Já a dor e a luta de Renata Rodrigues dos Santos, 28 anos, são mais recentes. Sua única filha, Rebecca Beatriz, de 7 anos, foi morta ao lado da prima Emilly, de 4, no dia 4 de dezembro de 2020. As crianças foram baleadas quando brincavam na frente da casa. A Polícia Civil nega envolvimento nas mortes, mas diz seguir nas investigações.

“Está sendo bastante difícil, ainda mais neste mês.
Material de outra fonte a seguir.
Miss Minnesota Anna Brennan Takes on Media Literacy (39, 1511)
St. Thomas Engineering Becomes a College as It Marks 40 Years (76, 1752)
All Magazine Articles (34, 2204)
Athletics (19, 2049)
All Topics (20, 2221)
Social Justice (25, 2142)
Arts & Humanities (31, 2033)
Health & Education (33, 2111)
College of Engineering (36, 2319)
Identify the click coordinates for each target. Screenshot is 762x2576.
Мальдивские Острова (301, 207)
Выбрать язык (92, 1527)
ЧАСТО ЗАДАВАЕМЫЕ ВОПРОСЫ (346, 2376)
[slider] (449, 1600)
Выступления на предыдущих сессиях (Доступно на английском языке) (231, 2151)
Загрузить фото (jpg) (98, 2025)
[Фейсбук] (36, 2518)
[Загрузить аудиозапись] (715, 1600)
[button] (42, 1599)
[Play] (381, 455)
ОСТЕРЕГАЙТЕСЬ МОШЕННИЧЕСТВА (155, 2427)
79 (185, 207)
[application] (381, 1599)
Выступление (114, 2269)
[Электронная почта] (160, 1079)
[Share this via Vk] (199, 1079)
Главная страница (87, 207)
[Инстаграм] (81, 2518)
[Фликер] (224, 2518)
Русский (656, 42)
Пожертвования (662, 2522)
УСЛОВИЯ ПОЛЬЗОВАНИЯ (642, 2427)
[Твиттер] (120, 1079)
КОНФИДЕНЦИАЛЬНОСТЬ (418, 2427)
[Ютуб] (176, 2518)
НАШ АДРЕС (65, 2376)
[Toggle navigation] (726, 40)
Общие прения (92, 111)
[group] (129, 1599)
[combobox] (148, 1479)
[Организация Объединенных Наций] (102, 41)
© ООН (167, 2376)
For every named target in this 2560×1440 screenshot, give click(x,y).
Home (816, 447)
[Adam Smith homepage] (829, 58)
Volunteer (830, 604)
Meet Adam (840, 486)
Dia 4 agora, de maio, fez 5 meses, e dia 9 de maio é meu aniversário, dia das mães, entendeu? Eu não tenho nem muito o que falar, porque já me dá vontade de chorar. É minha única filha, minha única menina que tiraram de mim. Vai ser o primeiro ano de muitos que eu vou passar sem ela”, descreve.

A pequena Rebecca, assim como o jovem Carlos Henrique, morreu em contexto de pandemia, quando a determinação do Supremo Tribunal Federal (STF), por meio da Arguição de Descumprimento de Preceito Fundamental (ADPF) 635, já estava em vigor recomendando a suspensão das operações policiais durante a crise sanitária.

“Que todas as mães se abracem, porque é bem difícil para todas. Não sei como vai ser esse dia das mães, mas que seja bom para as mães que tenham os seus filhos. E para as mães, que perdemos os nossos, que a gente tente tirar forças”, completa.

Outro lado

Em nota, a DHBF, da Polícia Civil, afirmou ao Brasil de Fato que continua com as ações de inteligência buscando esclarecimento e o encontro dos três meninos desaparecidos em Belford Roxo.

Afirma também que Fernando, Alexandre e Lucas teriam saído de onde moram, na comunidade Castelar, para a Feira de Areia Branca, percurso de aproximadamente 2,7 Km, e que os diversos caminhos possíveis já foram percorridos.

A corporação completa afirmando que já fez mais de 80 diligências e buscas ao longo desses meses e que as imagens coletadas foram apresentadas às famílias.

A reportagem também entrou em contato com o Instituto de Segurança Pública do Rio de Janeiro, mas não obteve retorno até o fechamento da reportagem.